Input:

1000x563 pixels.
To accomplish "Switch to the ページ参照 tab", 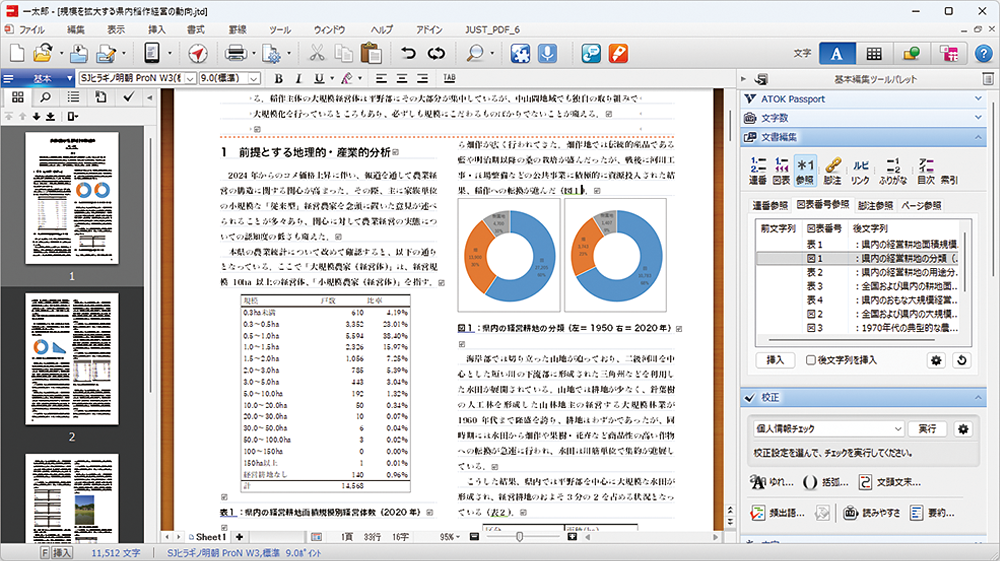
--
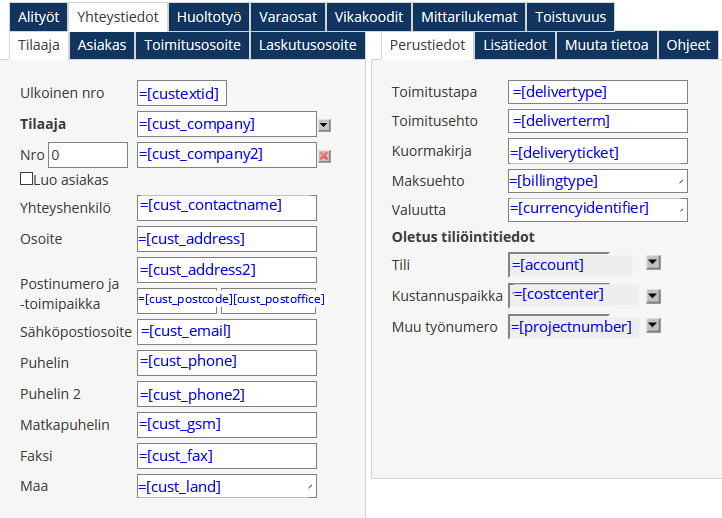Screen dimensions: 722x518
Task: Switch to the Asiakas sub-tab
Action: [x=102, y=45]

What you have to do:
Everything from the line above that contains "1000x563 pixels." down to the line that contains "to the ページ参照" must be reproduced exactly, both ends included. Omit the pictures.

Written reply:
1000x563 pixels.
To accomplish "Switch to the ページ参照 tab", 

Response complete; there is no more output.